Klippel-Trenaunay Syndrome of the Extremities- A Report of Two Cases
Correspondence Address :
Dr. Yashaswini Basaboina,
Flat No: 118, Srila Heights, East Maredpally, Beside Ratnadeep Supermarket, Hyderabad-575024, Telangana, India.
E-mail: yashaswinibasaboina66@gmail.com
Klippel-Trenaunay Syndrome (KTS) is a rare disorder, with an incidence of one in 100,000 people worldwide. The hallmark features of the KTS include venous malformations, capillary malformations and soft tissue hypertrophy. There is no gender or racial predilection and it manifests in childhood. It usually involves one limb, predominantly the lower limb. But, in rare incidences, upper limb involvement is also reported. The common presentation of KTS is pain with spontaneous cutaneous haemorrhage, soft tissue enlargement, venous thrombosis, leg length discrepancy, cortical thickening, macular patches and phleboliths. The present case report described two patients (both females) with KTS, who visited the hospital. One of them was an adult female, presented with left lower limb swelling. Computed Tomography (CT) showed, multiple dilated lower limb veins, draining into the internal iliac and deep femoral veins. Following this, the patient had undergone one cycle of Ultrasound Guided Sclerotherapy (UGS) and was advised to follow-up. The patient underwent subsequent two cycles of UGS at an interval of three months. Another patient was of the paediatric age group, presented with swelling and pain in the left lower limb. Magnetic Resonance Imaging (MRI) revealed, multiple veno-capillary malformations with a Persistent Sciatic Vein (PSV). Liposuction of the bilateral gluteal region was performed with the application of topical Neosporin and was advised to follow-up. After five months, Ultrasonography (USG) of the bilateral gluteal region was done, which was normal with no obvious residual disease.

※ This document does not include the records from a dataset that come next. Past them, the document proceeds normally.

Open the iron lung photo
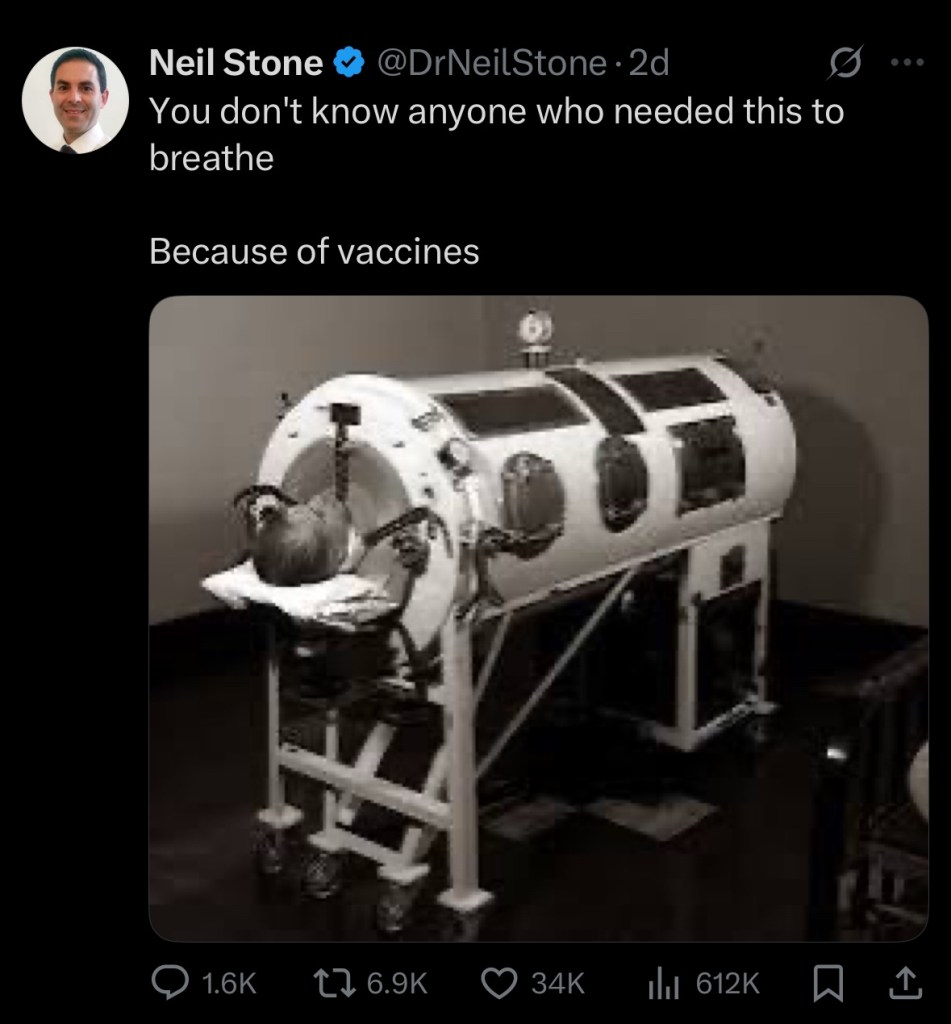The width and height of the screenshot is (951, 1024). pos(538,617)
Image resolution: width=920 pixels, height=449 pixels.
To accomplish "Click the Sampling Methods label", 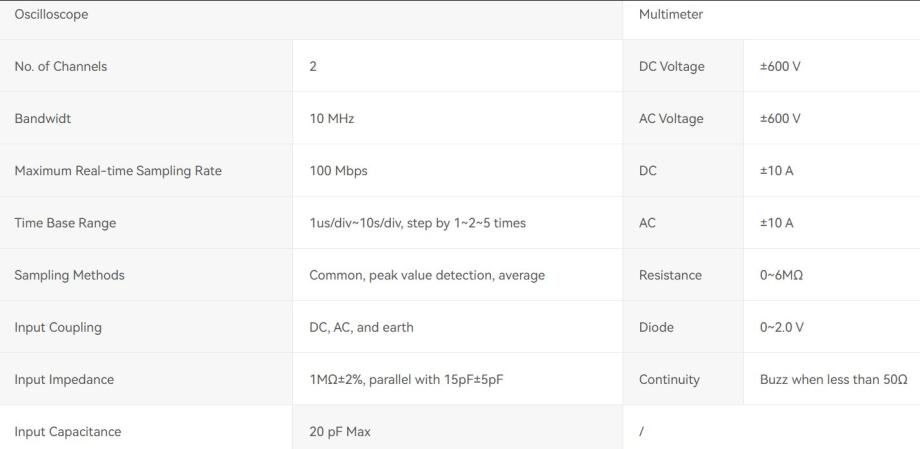I will pyautogui.click(x=69, y=275).
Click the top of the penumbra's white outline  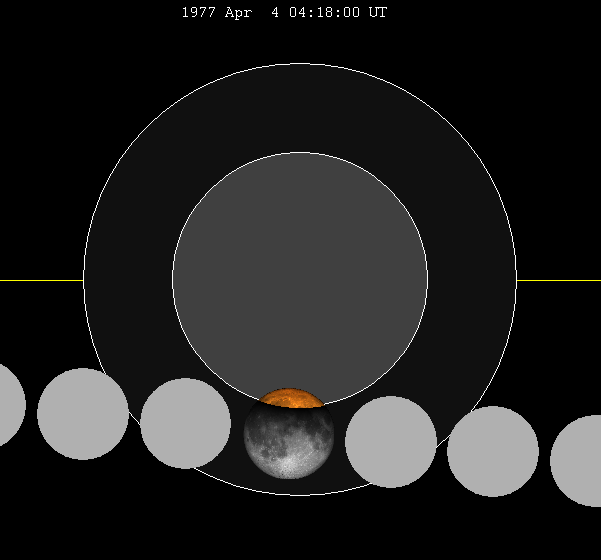300,64
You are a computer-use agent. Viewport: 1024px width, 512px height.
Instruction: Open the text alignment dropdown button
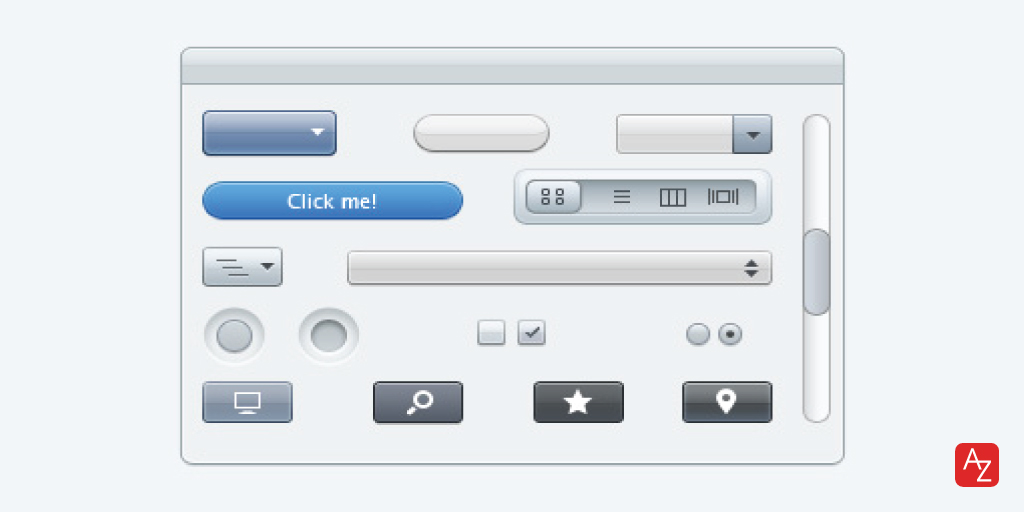tap(242, 266)
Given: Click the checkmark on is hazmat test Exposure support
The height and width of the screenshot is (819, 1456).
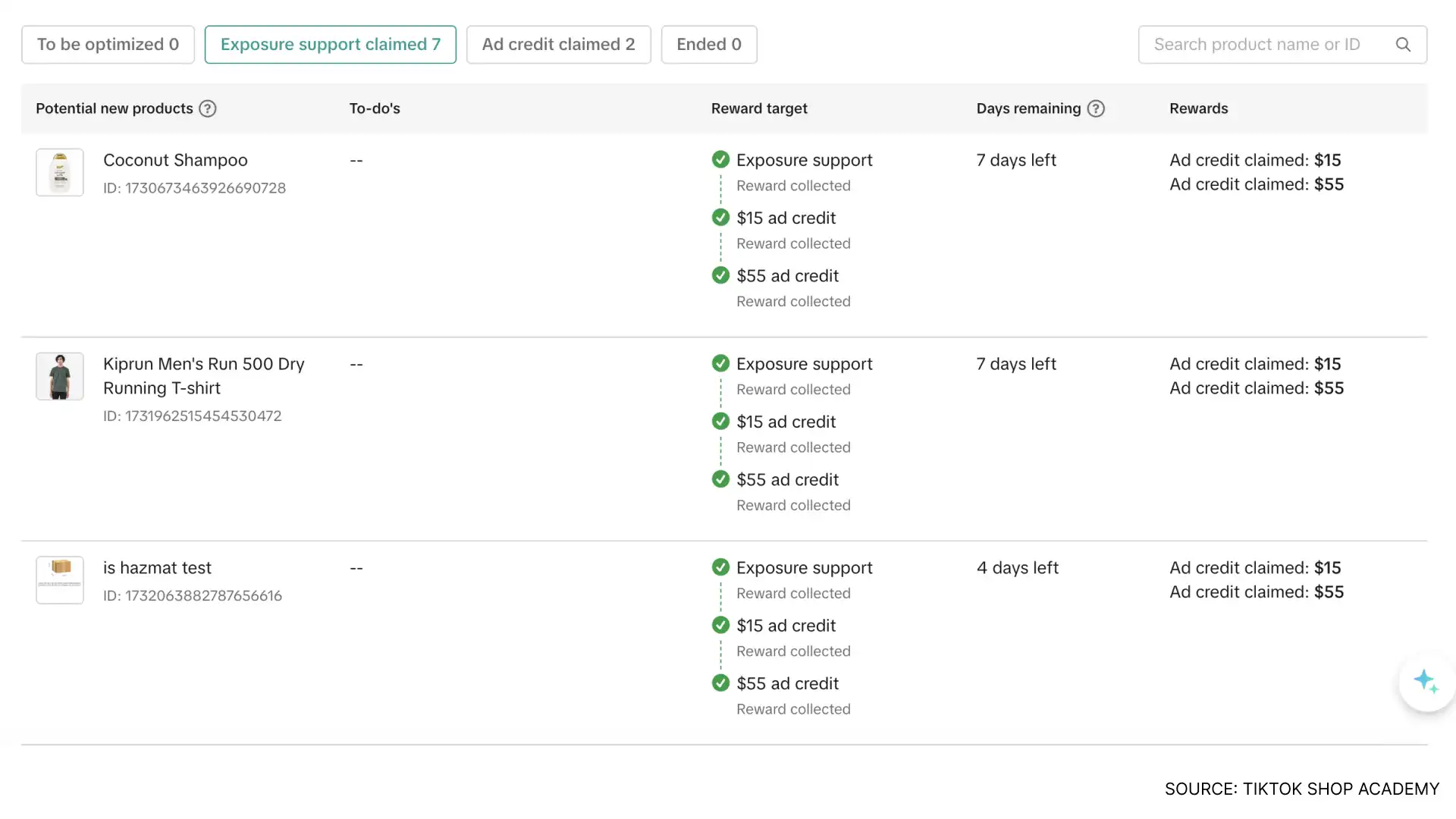Looking at the screenshot, I should coord(720,566).
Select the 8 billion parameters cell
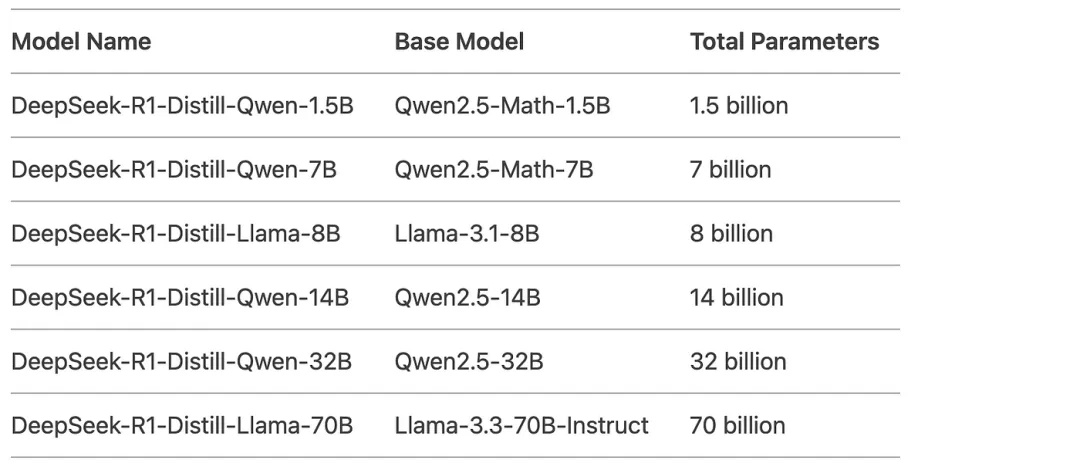1080x463 pixels. coord(731,234)
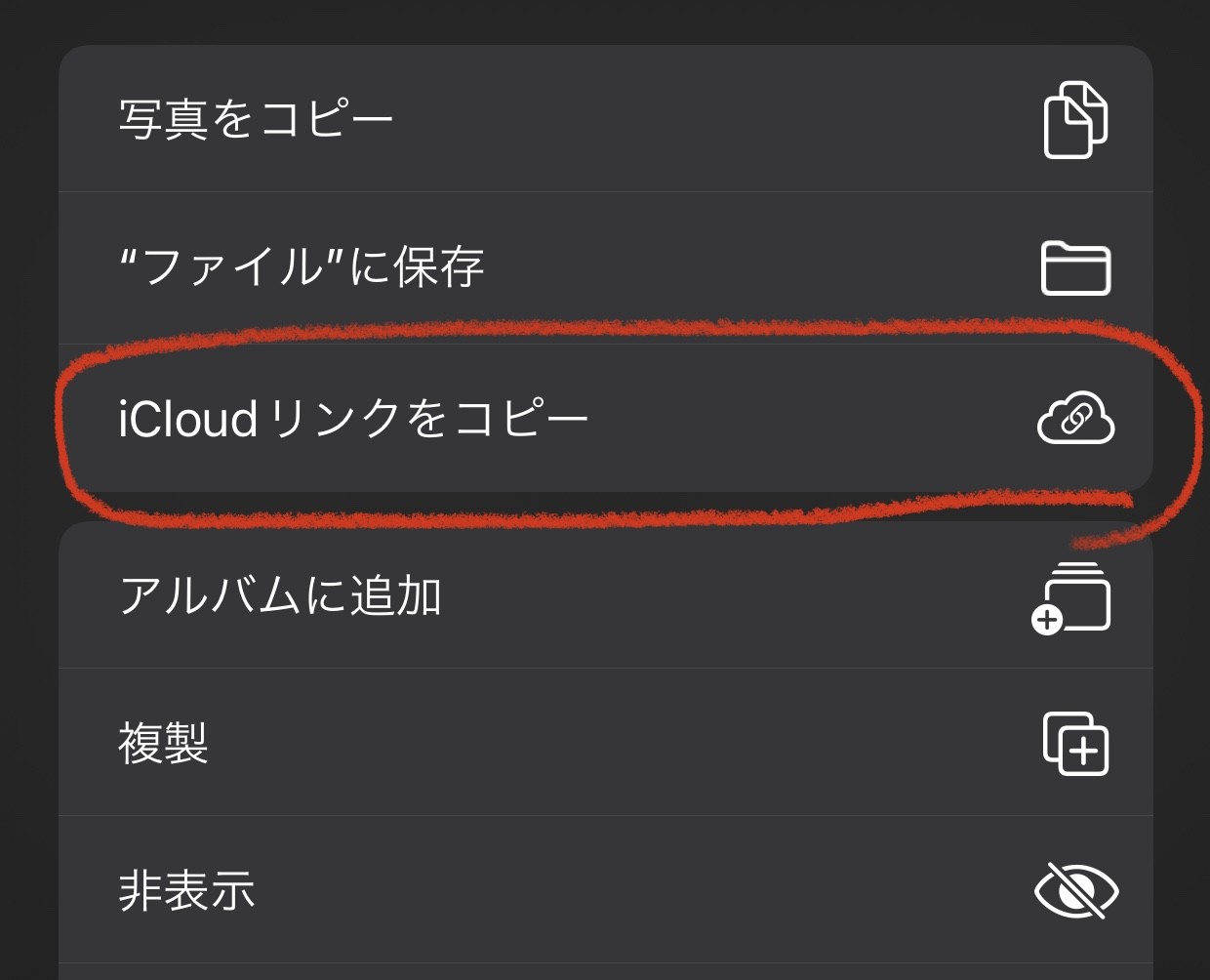Click the chain link inside the cloud
1210x980 pixels.
[1075, 421]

Capillary malformations, Cutaneous lesions, Dilated veins, Venous malformations
Case 1
A 30-year-old woman, presented to the Department of Radiology, with the chief complaint of an increase in swelling and pain in the left lower limb for the past two weeks. The patient had similar complaints for the past 25 years. There was a history of visiting another hospital in Kolkata and was diagnosed to be having KTS. But was not clear about the treatment taken and there were no documents. On examination, the patient had a macular patch on the left lateral thigh with a few varicose veins and soft tissue swelling (Table/Fig 1).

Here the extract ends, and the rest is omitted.